3.2 Soft encryption. The so-called soft encryption is a technology that does not rely on special hardware to protect software. At present, most commonly used software in the world adopts soft encryption, such as Microsoft's windows system and antivirus software. Its biggest advantage lies in its extremely low encryption cost. At present, there are mainly encryption method, computer hardware verification method, key disk method and so on. At present, shell is popular, which is divided into compressed shell and encrypted shell. The protection of compression shell is weak, so encryption shell is generally used. Its principle is to modify the code of the program population by using the principle of stack balance, so that it can jump to the shell code to execute the decryption program, and then jump back to the OEP of the original program to continue execution after decrypting the original program code. At present, the strong encryption shell adopts dynamic decryption code, SMC and IAT encryption technology. The program dynamically decrypts the code during operation, deletes it immediately after execution, and encrypts IAT. When calling API, it uses decryption algorithm to calculate the actual address of API to call it. What's more, there is a shell in the shell. At present, the five common strong shells are: (i) Encrypte, which is characterized by IAT strong encryption; (2)a protect, which is characterized by the use of multi-layer SEH, which is easy to make people dizzy; (3)ACP rect, which is characterized by using stolen codes; (4) Armadillo, which is characterized by mutual detection of two processes; (5)themida。 A good encryption effect is to make pirates pay a huge price, spend a lot of time and energy in cracking protected software, and finally be forced to give up the attack.

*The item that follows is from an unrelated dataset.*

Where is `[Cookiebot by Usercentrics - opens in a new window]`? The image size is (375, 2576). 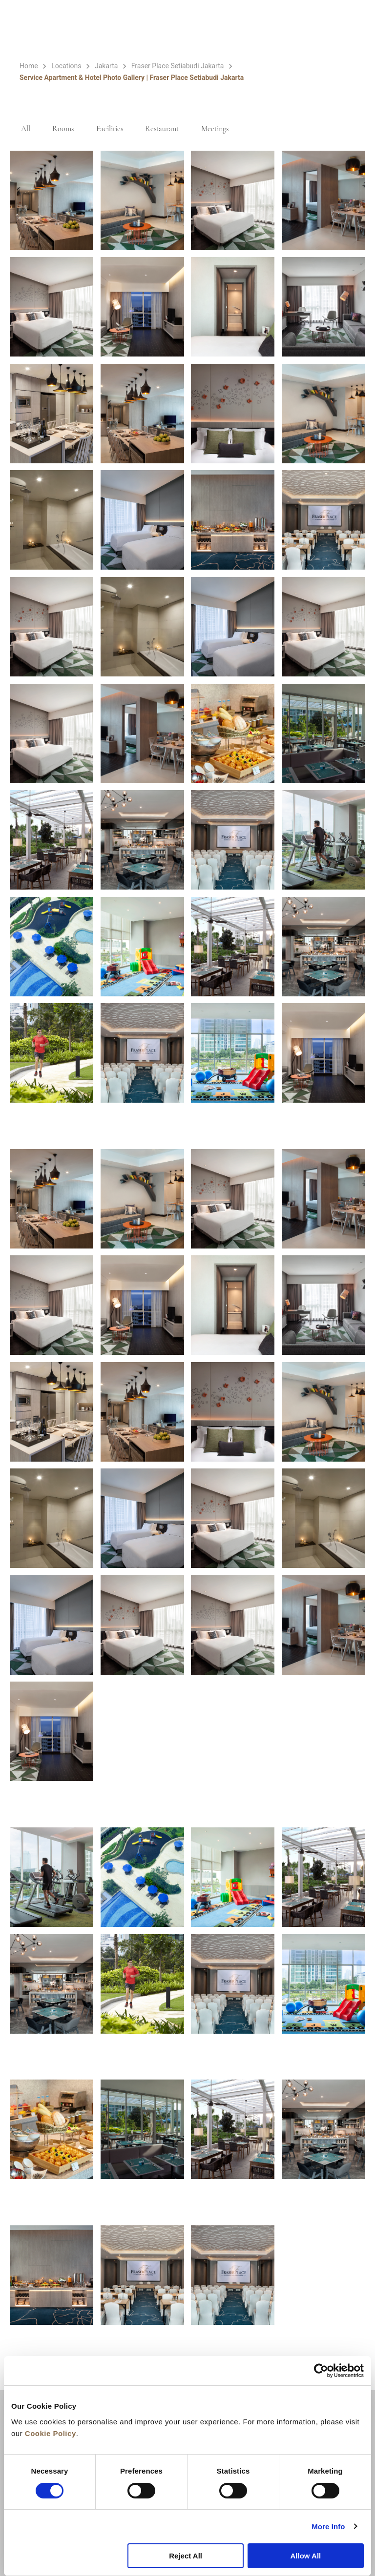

3.3 hard encryption. Hard encryption is what we call encryption dog or encryption lock, which is a combination of software and hardware inserted into USB port or parallel port of computer. At present, most of them are in the form of USB port, based on hardware protection technology. Its purpose is to prevent the illegal use of intellectual property rights through the protection of software and data, and it is a powerful tool to ensure that high-end software will not be pirated in the market life cycle. Encryption dogs generally have tens or hundreds of bytes of nonvolatile storage space for reading and writing. Now newer encryption dogs also include a single chip microcomputer. Software developers can exchange data with the dongle through the interface function and check whether the dongle is plugged into the interface. The built-in microcontroller of the encryption dog contains algorithm software dedicated to encryption, which cannot be read after being written by the microcontroller. In this way, it is ensured that the dongle hardware cannot be copied. Meanwhile, the encryption algorithm is unpredictable and irreversible. Encryption algorithms can convert numbers or characters into integers, such as dconvert (6) = 67876 and dconvert (x) = 345670.
4. Concluding remarks
Software cracking and software encryption are the relationship between spear and shield. The good encryption effect lies in that pirates pay a huge price when cracking the protected software, spend a lot of time and energy, and are finally forced to give up the attack. Finally, we should realize that software cracking is immoral and violates the computer software protection regulations. Nowadays, the popularization, marketization and low price of software also give us the opportunity to use genuine software, so we should raise our awareness, try our best not to use piracy, and support the development of China's software industry with practical actions.